In the early '90, ECI-HQ, Santa Monica was the first to have official ISDN service lines installed in the city thanks to the efforts of Byron Wagner (also our free ISP). The VRML-ECI, and Multi-user VRML-ECI was made possible by Pascal Baudar of the LAVUG & Cybertown.com. Tod Foley and the artists at Hands of Time Productions created ECI's Palace site.

 

 ECI-HQ is a physical place, however several online virtual version of ECI-HQ have come into existence over the years. Some have been 2D multiuser environments, and a few architecturally exact 3D versions enabling event planners and telecollaborators to both get a "feel" for the place, and to lay-out plans to fit the space. Pictured is a group shot of the LA-VRML SIG community that sponsored and created the ECI VRML Barn Raising in the summer of 1997. CLICK HERE TO SEE CREDITS.









 
 
 
ECI-HQ SELECTED HIGHLIGHTS AND ACTIVITIES 
1988-2000
Look at the variety and amount of telecollaboration between artists across the globe; look for the collaboration between artists and technology-technicians; think of the telecollaborations required to co-produce activities like these across a network. Look for the public inclusive environs. Look at the number of telecollaborative events performed publicly, or that involved public participation.

 TELEBRATIONs - 1989 to 2000: ECI-HQ established the "New Year's Eve Around-The-World "TELEBRATION,"" and like most of the larger global events, connections of various sorts took place everywhere and anywhere using every kind of com tech possible - from Ham Radio to T1 lines. Every New Year's Eve the "TELEBRATION " network would attempt to exchange performances greetings and best wishes with every time-zone as they hit midnight.

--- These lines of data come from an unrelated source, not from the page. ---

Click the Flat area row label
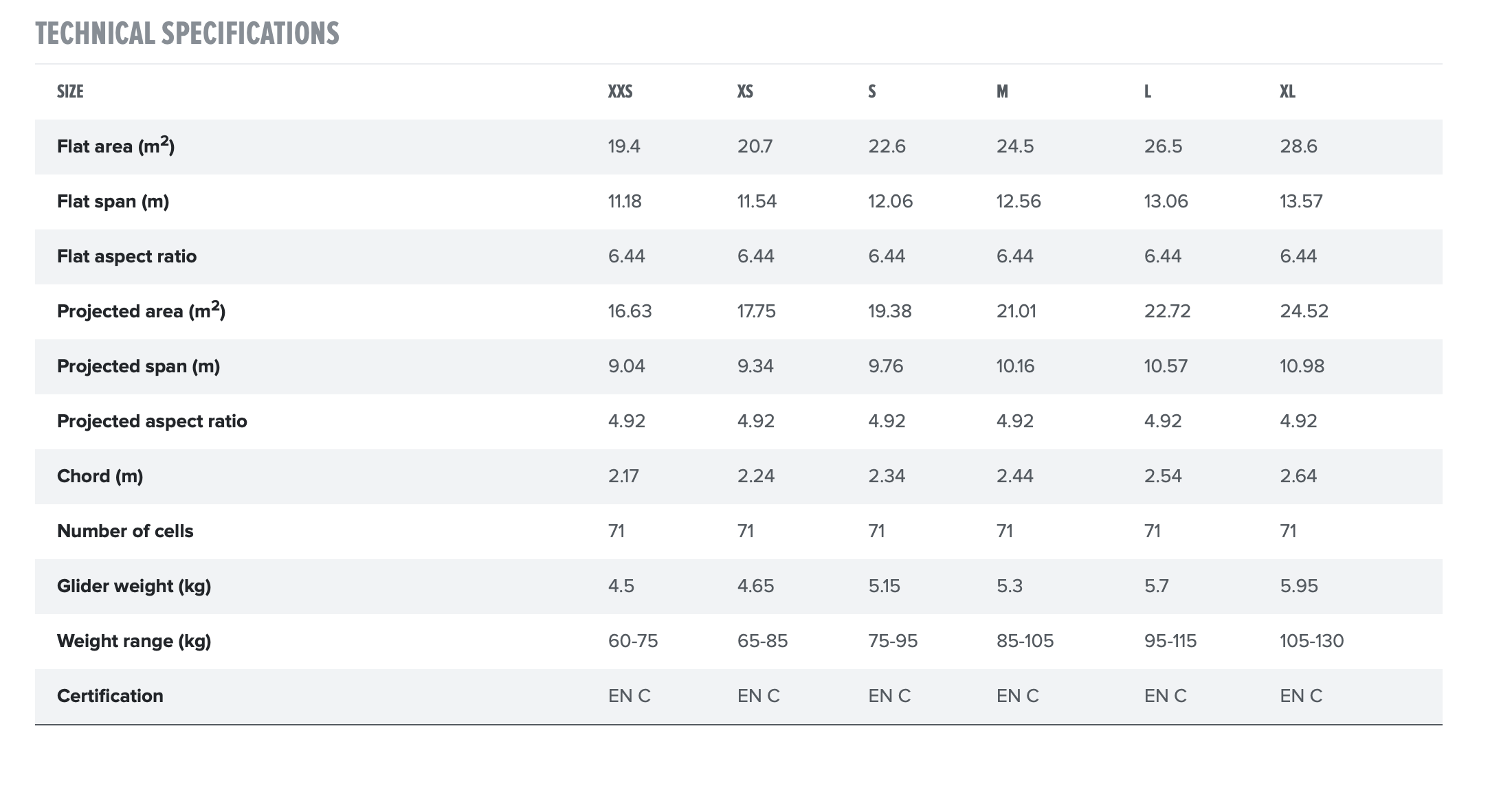 (x=115, y=146)
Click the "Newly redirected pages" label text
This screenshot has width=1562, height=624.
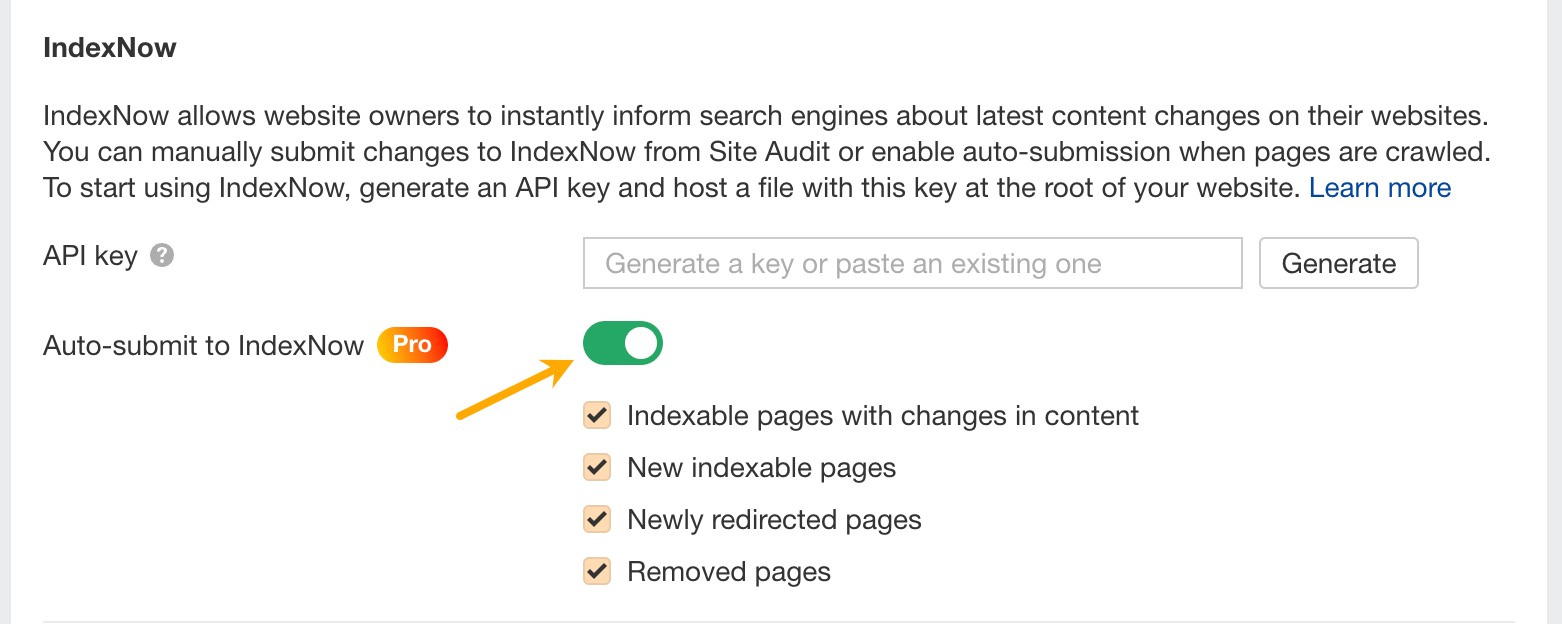coord(774,519)
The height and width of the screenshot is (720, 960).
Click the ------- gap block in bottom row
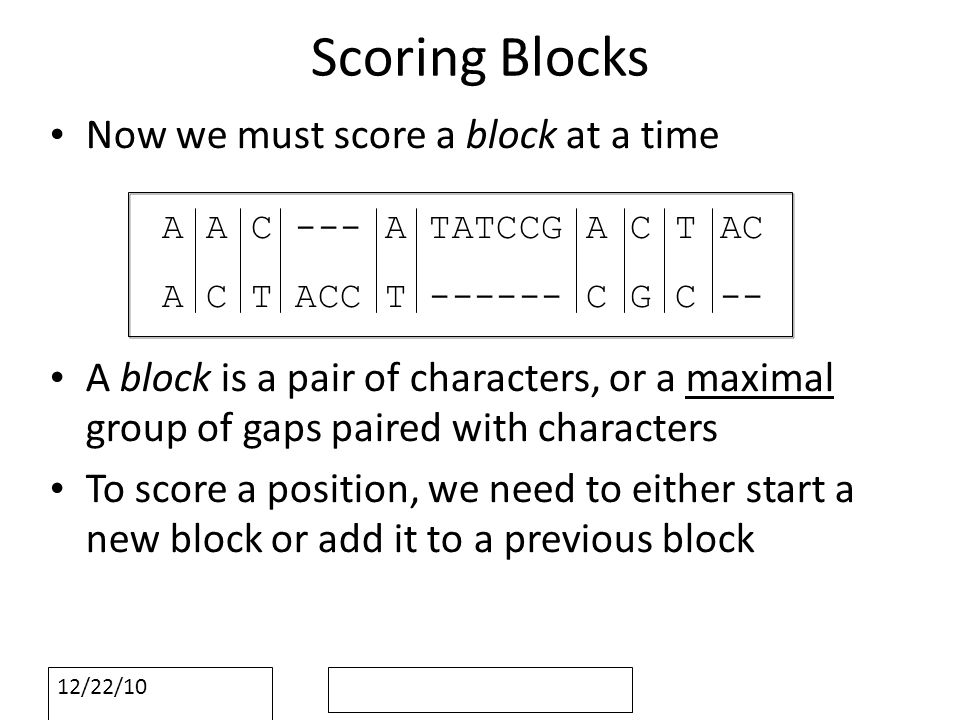[x=496, y=298]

Tele-Poetry - 1989: With the LA poet Bruce "Bowerbird," ECI-HQ established the first videophone poetry network including The Nuyorican Poets' Cafe, NYC; Stone Soup Poets, Boston, and eventually many others locations in the US and abroad, including ECI's in Paris, Tokyo, Santa Fe, and Denmark. This series allows LA poets to encounter the interests, cultural diversity, and aesthetic agendas of poets in other places, circumstances, and political contexts.

ECI-HQ offered friends the first opportunity to get internet email accounts. Using computer networks, videophones, audioconferencing, and all sorts of devices, ECI-HQ amassed about 50 affiliated locations around the world, some were permanent, some would come online for special events only. Pictured are three Biospherians stationed inside "Biosphere II" for two years. ECI-HQ was their friendly virtual hangout where they could turn science into performance art.

The ECI Archives contains, as it should be of no surprise, presenters that have "passed on." Even "new" technologies, companies, concepts, and the "next big thing" pass on.
Pictured is the great man Morton Heilig, who in 1962 created the legendary Sensorama. Audio and visual recordings of Timothy Leary and others are stored at ECI-HQ, and in need of preservation.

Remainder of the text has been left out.